| YOUR TASK |
Take the line containing "Task: Click info" and each line after it through the end of the data below, and return them exactly, minus any pictures.

| DATA EXCERPTS |
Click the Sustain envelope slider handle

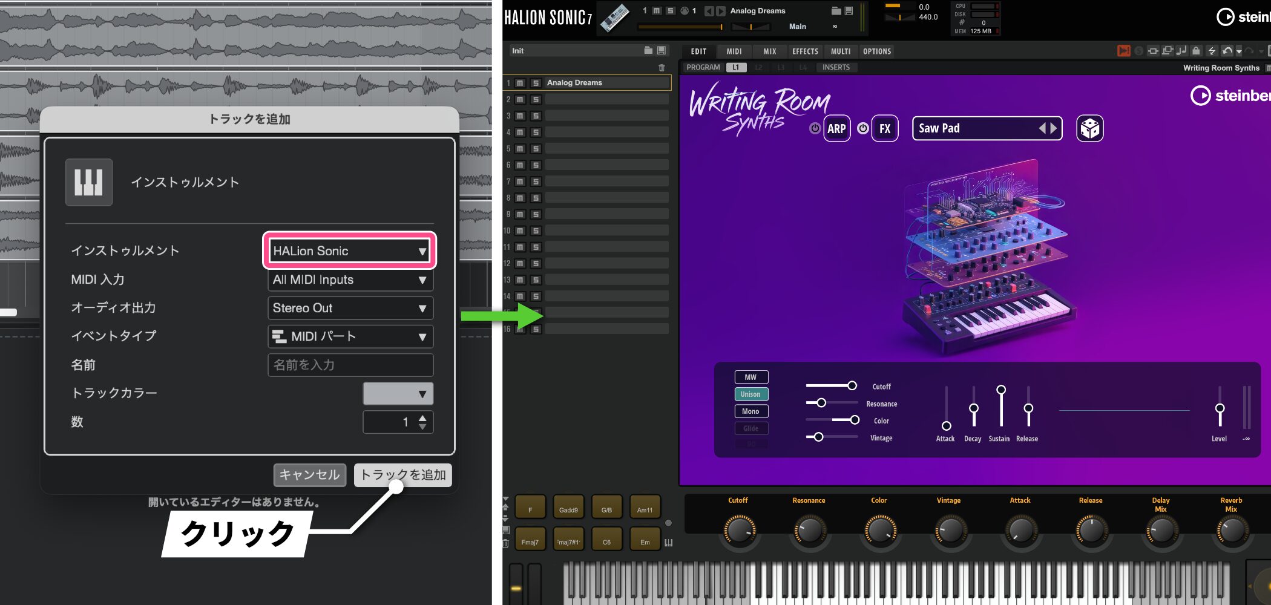click(1001, 390)
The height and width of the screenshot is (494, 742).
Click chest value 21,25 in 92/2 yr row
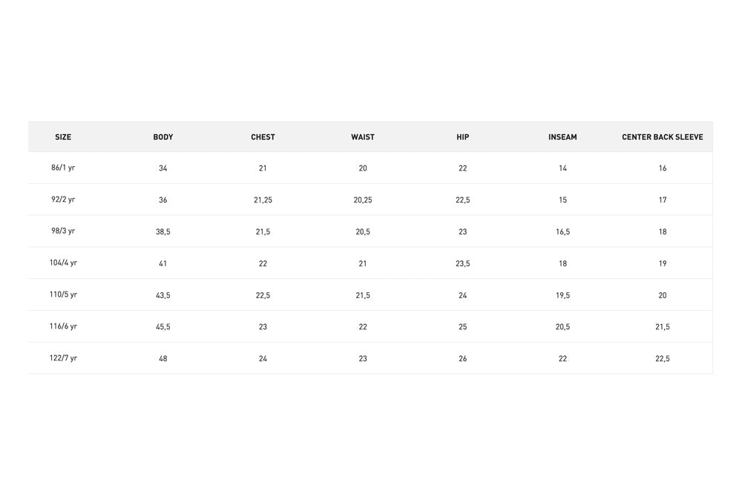[263, 200]
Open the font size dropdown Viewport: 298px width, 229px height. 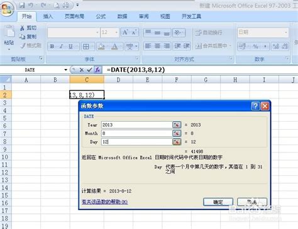(116, 33)
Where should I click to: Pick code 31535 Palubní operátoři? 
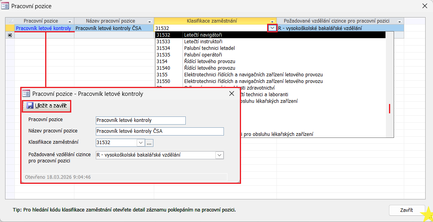coord(203,55)
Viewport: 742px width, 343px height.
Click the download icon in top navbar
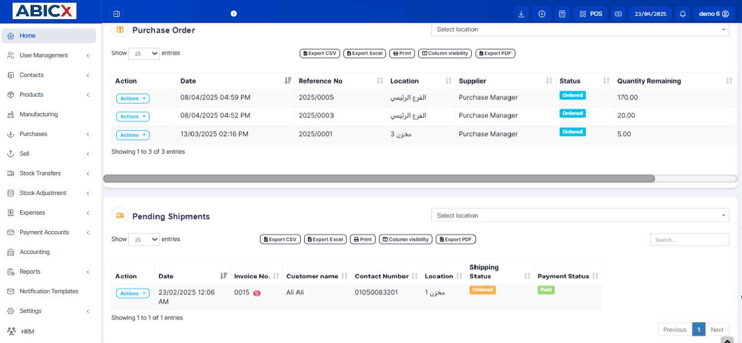coord(521,13)
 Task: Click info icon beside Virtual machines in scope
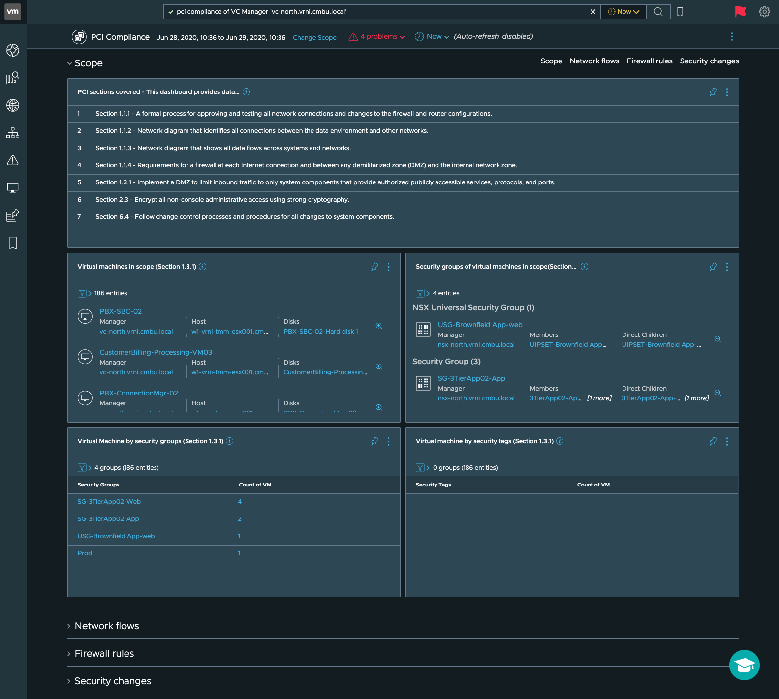click(x=202, y=267)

| ANSWER FOR THE TASK |
 Task: Click info icon beside Virtual machines in scope
click(x=202, y=267)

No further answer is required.